## [The problem]
Repeat word for word the part of the graphic novels article below, starting at "- Danny Djeljosevic" and ending at "in one's field.".

## [Extract provided]
Top Ten Graphic Novels of 2012A column article, Top Ten by: Jamil Scalese, Nick Hanover, Daniel Elkin, Danny Djeljosevic, Jason Sacks, David Fairbanks
Our month of too many year-end lists continues! This time we're covering The Best Graphic Novels of 2012, which should be self-explanatory. It's funny, if you've been following Comics Bulletin this year (and no worries if you weren't), you've probably seen all but one of these graphic novels get reviewed extremely positively. So, the masturbatory praise in these blurbs will be consistent with the masturbatory praise in the corresponding reviews.
I can't imagine anybody getting mad about this list, except that we left out Building Stories -- nobody asked us to review it, none of us felt like reading that shit and Comics Bulletin doesn't typically review board games. Sorry!
- Danny Djeljosevic
The Red Diary/ The Re[a]d Diary
(Teddy Kristiansen, Steven T. Seagle; Image/Man of Action)
The beauty of art is that inspiration can come from anywhere. Whether it's a mural artist, script writer, a sous-chef or ballet dancer ingenuity is always around the corner, it's just about finding that elusive creative spirit and birthing something new in one's field.

## [Data records]
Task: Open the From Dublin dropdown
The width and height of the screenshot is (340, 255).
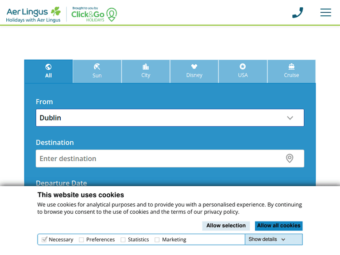Action: click(x=170, y=118)
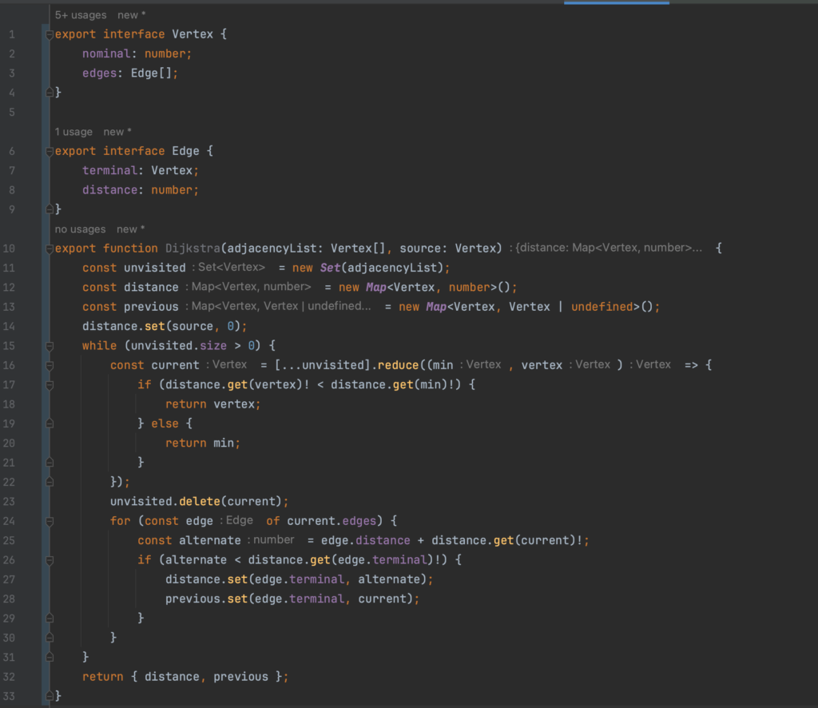Click fold marker at else on line 19
This screenshot has height=708, width=818.
pos(50,424)
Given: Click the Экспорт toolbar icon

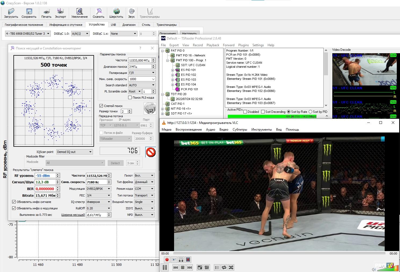Looking at the screenshot, I should (x=60, y=13).
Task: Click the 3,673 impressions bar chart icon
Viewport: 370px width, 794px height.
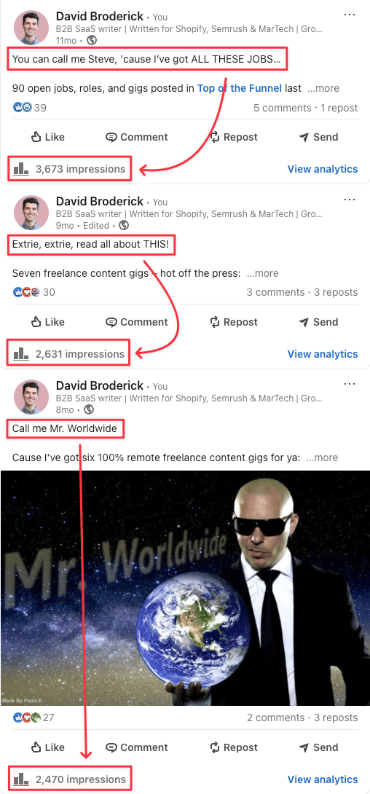Action: pyautogui.click(x=20, y=168)
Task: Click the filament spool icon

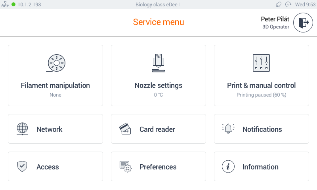Action: pos(56,63)
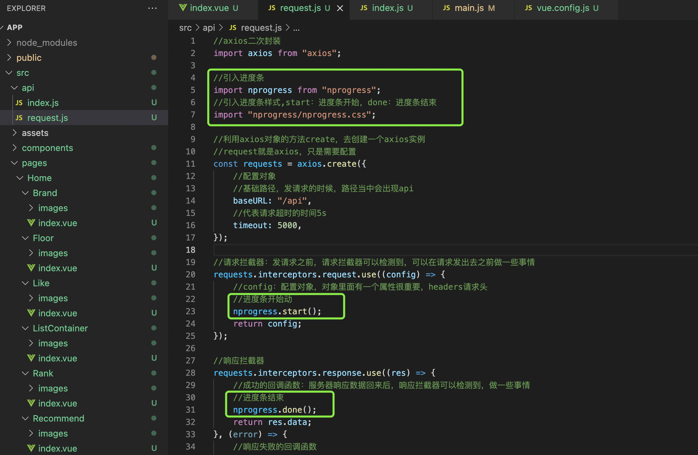Click the Vue icon on index.vue tab
Viewport: 698px width, 455px height.
tap(183, 8)
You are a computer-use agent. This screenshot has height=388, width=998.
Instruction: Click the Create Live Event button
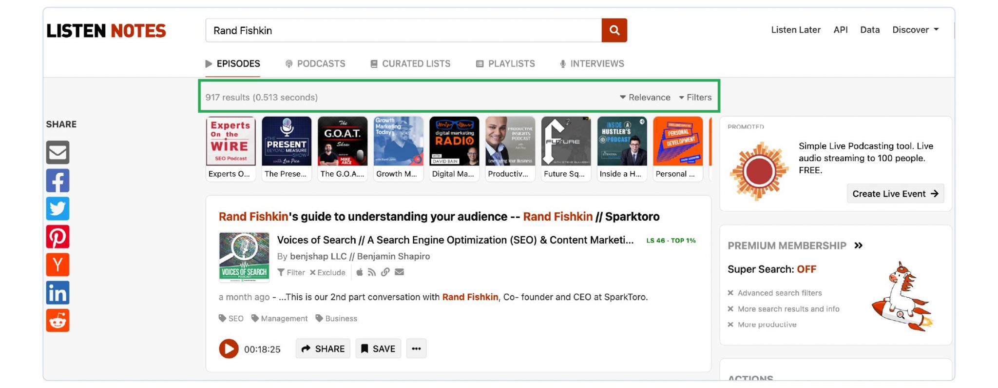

## [Task output]
- Danny Djeljosevic
The Red Diary/ The Re[a]d Diary
(Teddy Kristiansen, Steven T. Seagle; Image/Man of Action)
The beauty of art is that inspiration can come from anywhere. Whether it's a mural artist, script writer, a sous-chef or ballet dancer ingenuity is always around the corner, it's just about finding that elusive creative spirit and birthing something new in one's field.